Routine is another great aid to creativity. See, could there be a more dull and uncreative word than routine? (The answer is yes, by the way, and I’ll probably be using quite a few of them in this blog, glamorous words like organisation, application, discipline). Again external factors aid me in this in that I have three children, eight and under, who go to school between the hours of 8.55am and 3.15pm. It means if have a very defined working day and one which is ideally tailored to writing. Others may be able to produce great words for 12 hours a day, but my creativity, such as I have it, is spent after three or four. The thinking and the percolating and the marinading of ideas can go on all through the day and night, while I’m stacking the dishwasher or playing cards with my children, but the actual writing needs far fewer hours. 


There are other ways in which I’m more like a production-line worker than a romantic artist. I set myself a word count of anywhere between 1,000 or 2,000 words a day. OK, more like 1,000. Much of these thousand words may turn out to be unusable, a fact that I’m conscious of as I type them. But without words written, there are no words to eschew and I’m convinced that even a few terrible pages are better than none. 

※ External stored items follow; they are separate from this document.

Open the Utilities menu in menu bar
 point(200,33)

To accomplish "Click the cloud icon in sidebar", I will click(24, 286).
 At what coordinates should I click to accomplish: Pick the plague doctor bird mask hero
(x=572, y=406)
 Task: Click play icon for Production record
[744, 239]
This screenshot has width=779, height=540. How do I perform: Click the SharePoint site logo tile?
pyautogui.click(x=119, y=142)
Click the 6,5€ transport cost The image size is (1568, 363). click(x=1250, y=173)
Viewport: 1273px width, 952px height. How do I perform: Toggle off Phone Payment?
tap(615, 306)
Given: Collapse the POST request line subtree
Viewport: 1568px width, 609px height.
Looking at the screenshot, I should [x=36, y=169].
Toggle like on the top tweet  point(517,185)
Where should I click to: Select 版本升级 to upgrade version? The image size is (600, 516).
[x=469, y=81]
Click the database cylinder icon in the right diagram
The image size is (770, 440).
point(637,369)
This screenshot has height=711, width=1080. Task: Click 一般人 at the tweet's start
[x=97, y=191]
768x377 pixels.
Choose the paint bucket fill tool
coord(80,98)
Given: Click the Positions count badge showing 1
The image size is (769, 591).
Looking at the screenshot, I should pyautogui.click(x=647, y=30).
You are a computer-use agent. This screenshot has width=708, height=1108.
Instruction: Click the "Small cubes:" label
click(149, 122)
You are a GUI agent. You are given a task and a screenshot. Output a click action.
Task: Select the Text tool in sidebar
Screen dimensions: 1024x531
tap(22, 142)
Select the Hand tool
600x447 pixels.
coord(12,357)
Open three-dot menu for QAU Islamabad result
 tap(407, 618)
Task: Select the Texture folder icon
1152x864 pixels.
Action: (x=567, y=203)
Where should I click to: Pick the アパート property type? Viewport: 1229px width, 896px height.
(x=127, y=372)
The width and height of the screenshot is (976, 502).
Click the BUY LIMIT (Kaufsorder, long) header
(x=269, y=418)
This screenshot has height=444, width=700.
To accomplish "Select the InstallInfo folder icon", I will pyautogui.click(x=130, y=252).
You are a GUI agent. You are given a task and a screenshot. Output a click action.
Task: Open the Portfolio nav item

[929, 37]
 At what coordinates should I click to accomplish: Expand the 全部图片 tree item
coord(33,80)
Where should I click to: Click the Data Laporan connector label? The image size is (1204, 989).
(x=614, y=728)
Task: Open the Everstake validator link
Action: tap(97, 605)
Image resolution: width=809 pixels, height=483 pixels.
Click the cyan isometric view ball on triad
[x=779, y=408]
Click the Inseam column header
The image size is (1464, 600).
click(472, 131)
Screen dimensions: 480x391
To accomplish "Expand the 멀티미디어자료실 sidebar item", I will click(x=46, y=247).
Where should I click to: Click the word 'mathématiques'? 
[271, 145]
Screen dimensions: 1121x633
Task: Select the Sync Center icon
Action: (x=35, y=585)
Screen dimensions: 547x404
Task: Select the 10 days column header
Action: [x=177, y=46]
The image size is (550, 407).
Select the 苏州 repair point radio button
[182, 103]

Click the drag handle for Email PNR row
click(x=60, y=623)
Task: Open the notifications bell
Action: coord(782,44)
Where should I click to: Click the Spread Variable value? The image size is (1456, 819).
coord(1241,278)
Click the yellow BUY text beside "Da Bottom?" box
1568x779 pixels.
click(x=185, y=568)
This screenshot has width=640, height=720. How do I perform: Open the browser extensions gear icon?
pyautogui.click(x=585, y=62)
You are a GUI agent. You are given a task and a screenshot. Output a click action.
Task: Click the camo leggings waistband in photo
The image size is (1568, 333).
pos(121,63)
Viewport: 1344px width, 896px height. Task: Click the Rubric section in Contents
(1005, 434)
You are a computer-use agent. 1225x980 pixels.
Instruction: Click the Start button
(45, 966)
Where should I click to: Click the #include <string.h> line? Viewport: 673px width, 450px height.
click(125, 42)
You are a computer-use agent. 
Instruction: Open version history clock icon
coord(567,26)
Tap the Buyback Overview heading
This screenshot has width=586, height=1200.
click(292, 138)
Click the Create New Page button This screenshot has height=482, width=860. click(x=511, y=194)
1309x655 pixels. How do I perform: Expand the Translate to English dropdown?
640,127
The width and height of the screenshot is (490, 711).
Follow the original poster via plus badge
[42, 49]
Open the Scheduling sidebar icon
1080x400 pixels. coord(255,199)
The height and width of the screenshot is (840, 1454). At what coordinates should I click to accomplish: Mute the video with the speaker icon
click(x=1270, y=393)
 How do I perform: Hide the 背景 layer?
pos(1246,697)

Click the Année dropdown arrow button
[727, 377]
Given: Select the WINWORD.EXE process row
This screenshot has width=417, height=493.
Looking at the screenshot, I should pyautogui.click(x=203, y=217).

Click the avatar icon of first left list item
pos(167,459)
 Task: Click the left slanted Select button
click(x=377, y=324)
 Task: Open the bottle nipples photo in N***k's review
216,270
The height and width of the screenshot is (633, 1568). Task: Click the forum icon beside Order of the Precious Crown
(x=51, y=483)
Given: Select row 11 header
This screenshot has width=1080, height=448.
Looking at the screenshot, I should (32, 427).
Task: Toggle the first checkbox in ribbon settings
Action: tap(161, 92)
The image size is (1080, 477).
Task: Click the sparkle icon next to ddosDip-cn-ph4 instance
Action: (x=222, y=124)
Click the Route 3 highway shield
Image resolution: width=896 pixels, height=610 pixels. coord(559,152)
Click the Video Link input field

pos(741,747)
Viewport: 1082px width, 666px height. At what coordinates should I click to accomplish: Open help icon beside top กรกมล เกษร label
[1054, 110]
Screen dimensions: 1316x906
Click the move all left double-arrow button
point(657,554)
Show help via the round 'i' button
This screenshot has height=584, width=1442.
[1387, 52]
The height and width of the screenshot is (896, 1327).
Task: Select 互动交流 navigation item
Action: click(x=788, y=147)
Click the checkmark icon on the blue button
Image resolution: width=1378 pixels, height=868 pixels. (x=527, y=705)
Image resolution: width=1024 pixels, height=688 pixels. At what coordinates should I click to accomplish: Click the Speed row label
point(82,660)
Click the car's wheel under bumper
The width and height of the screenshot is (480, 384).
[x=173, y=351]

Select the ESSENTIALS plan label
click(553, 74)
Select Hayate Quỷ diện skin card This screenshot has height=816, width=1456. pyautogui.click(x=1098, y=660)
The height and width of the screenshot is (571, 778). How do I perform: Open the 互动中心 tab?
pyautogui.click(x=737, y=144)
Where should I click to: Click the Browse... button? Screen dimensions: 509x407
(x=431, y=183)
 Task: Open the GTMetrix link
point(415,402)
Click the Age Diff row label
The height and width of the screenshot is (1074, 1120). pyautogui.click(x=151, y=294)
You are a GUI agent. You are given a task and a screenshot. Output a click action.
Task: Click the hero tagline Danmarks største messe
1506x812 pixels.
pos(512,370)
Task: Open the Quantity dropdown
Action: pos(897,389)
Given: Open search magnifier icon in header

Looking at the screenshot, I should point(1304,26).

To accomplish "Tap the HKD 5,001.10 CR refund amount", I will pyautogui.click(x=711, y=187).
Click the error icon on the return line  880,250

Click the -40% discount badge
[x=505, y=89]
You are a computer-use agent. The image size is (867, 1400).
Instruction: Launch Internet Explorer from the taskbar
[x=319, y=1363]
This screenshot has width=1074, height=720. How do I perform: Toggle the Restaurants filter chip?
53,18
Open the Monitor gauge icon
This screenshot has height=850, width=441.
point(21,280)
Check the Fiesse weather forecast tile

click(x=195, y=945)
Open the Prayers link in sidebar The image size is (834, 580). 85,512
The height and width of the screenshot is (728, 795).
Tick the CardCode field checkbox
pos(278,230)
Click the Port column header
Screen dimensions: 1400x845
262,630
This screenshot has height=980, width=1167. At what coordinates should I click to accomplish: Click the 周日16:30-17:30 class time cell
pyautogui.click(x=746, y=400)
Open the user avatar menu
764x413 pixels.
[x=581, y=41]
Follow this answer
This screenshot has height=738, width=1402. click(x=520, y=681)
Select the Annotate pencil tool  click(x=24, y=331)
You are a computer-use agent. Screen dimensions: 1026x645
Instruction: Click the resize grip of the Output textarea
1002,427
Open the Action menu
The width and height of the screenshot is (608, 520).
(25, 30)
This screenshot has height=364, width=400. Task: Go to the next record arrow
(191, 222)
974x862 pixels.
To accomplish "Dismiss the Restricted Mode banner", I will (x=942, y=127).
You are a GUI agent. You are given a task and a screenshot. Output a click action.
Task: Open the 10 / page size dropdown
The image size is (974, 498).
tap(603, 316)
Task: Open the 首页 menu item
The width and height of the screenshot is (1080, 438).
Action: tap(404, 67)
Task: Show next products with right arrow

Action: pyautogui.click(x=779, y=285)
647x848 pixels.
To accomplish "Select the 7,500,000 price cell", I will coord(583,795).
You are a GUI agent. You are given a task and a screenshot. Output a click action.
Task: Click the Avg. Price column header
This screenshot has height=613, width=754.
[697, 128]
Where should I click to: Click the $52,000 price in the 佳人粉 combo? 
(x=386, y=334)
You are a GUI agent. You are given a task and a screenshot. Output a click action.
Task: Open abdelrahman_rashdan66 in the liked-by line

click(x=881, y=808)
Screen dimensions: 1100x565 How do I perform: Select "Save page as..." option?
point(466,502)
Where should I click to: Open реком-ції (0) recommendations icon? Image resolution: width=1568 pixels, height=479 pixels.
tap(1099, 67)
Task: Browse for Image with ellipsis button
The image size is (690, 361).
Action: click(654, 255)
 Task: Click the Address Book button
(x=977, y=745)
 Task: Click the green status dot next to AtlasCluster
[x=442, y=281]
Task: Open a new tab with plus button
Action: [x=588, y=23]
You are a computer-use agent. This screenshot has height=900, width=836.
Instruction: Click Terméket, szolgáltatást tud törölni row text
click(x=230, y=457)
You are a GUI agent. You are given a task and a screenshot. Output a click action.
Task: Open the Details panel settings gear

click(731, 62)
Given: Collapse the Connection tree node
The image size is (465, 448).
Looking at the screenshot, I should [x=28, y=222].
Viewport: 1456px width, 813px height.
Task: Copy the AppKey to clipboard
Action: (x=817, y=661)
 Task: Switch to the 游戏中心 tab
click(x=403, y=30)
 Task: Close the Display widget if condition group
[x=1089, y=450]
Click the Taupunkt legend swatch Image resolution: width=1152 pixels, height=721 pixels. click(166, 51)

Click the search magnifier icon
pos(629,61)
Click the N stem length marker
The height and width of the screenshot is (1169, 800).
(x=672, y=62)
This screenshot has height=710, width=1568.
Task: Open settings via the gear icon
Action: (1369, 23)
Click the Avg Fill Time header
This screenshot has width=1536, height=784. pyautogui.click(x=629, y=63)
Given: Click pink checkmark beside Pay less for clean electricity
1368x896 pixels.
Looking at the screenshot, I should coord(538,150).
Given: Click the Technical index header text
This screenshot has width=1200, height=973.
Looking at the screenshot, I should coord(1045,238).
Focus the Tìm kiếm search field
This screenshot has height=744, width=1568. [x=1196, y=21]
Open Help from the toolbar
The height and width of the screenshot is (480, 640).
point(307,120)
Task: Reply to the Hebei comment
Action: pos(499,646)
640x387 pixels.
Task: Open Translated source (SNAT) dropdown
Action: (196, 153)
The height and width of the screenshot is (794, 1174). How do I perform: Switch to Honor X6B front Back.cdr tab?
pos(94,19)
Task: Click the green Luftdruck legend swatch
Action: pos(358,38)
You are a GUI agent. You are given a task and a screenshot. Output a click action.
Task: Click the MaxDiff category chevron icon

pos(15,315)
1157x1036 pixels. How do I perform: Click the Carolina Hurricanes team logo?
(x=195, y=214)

I have a friend, Wendy Jones, who writes great bundles of words and pages, which she carries physically and mentally in a chaotic yet intelligent way and occasionally throws up in the air and re-stitches, never knowing quite where the book is taking her. I’m much more like a project manager, in that I plan meticulously. I know when I start the book where, more or less, it’s going to end, even if I take some scenic diversions along the way. I know roughly how many words I’m going to write to get to each plot point and how it’s going to arc. I do diagrams, a bit like a child’s number line, in which arrows, numbers and word counts pile up and which I cling to in the dark days between 30,000 and 70,000 words. 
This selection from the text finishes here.